Have you made contact with other families locally? After what your daughter has been through, she may want nothing to do with other teenagers for a while. That would be totally understandable. Withdrawing into the safety of her own family for a time is a healthy response to trauma. However, it might benefit YOU to go chat with parents and teens in the area. They will reassure you that there are many ways forward from here, and your daughter does have a bright future.

CarrieErbag · 27/06/2017 15:22

Thanks all,
I know you speak sense and I'll just have to get used to having the odd wobble.
Saracen, I have put feelers out locally, but there doesn't seem to be much going on in her age group, not that she would meet up with anyone at the moment.
She doesn't want to stagger her GCSEs currently, she seems to be determined that she won't go 'backwards'.
That being said she isn't exactly being particularly studious.
I will just have to go with the flow for a bit.
I really do appreciate the help offered here and hope you don't mind if I have future panics and need a bit of a handhold.
The experienced amongst you seem so damned together, I can't quite see myself reaching that zen state anytime soon Confused

OP posts:
ommmward · 27/06/2017 18:48

Ah, but we've all been doing this game for years :)

remember to allow a (rule of thumb) month of recovery for every year spent in school, before starting to expect Great Things academically.

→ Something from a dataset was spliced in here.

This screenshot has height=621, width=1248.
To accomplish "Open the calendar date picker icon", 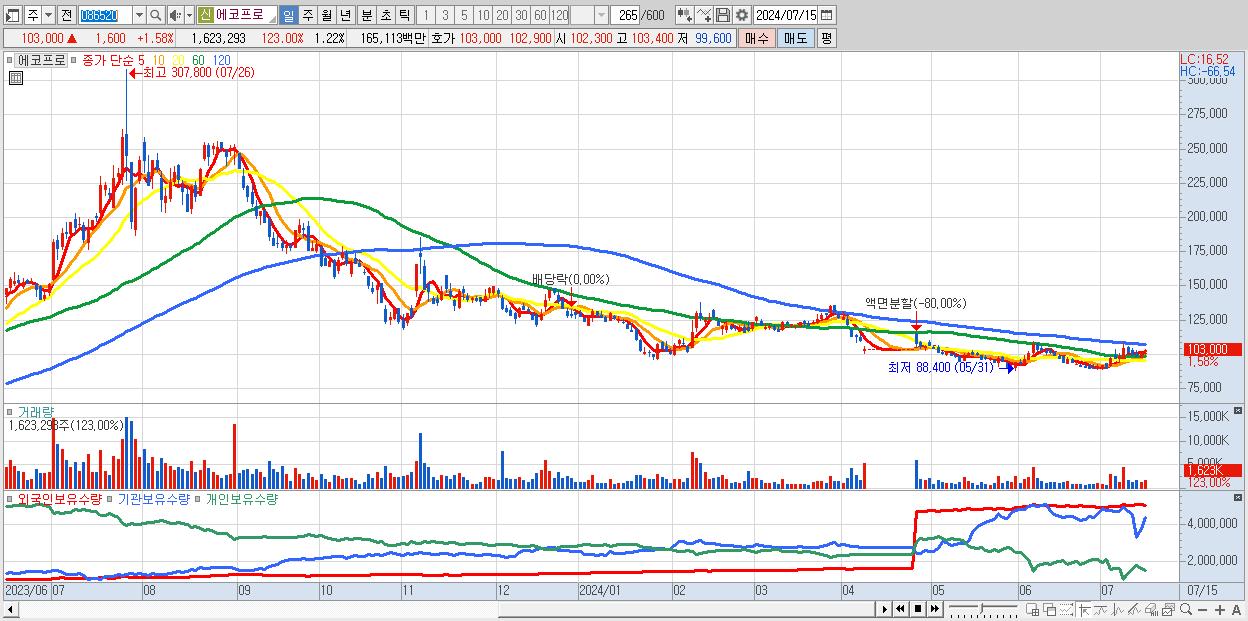I will (828, 15).
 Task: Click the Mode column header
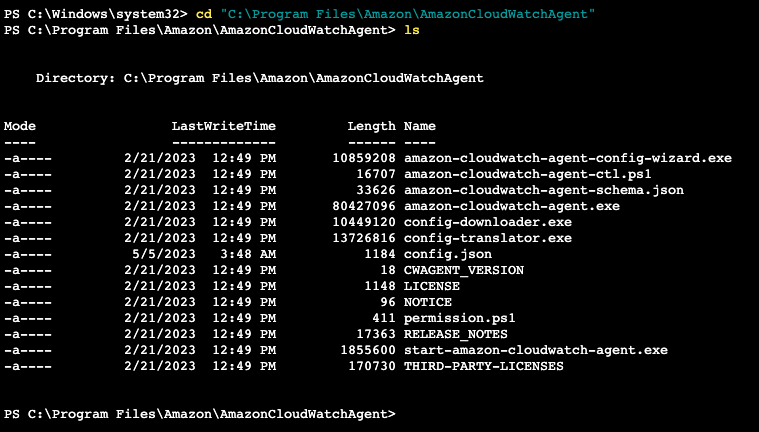(x=20, y=126)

What area of the country are you in?

Saracen · 27/06/2017 22:26

For me, much of that confidence comes from hanging around with other home ed families whose children are older than mine. I have seen that there are many ways to get an education, many paths to adulthood. When you watch dozens and dozens and dozens of teens following their dreams in different ways and all of them doing what's right for them, you do just absorb the understanding that it will be okay, that doing exams a year late is no massive problem in the big scheme of things.

I'm not surprised that your daughter is determined to carry on with the plan she was given at school, of sitting all these GCSEs at the "right" time. It is really drilled into kids at school that there is only one correct way. They don't get to do exams early or late or not at all. Allowing such flexibility would have an impact on the school's published pass rates. Ofsted is watching.

She'll have spent most of her life associating primarily with kids who have been grouped together according to the month and year of their birth, not according to their individual needs and interests. In this system, there is a "correct" age at which to learn to read, to do long division, to move up to secondary, to sit exams, to go to university. She would not feel that delaying GCSEs represented a step backwards if instead she were hanging out with children who are of various ages, and who progress through education as it suits them, rather than being ruled by the calendar.

When she is 25, will anyone know or care whether she finished her GCSEs at 16 or 17?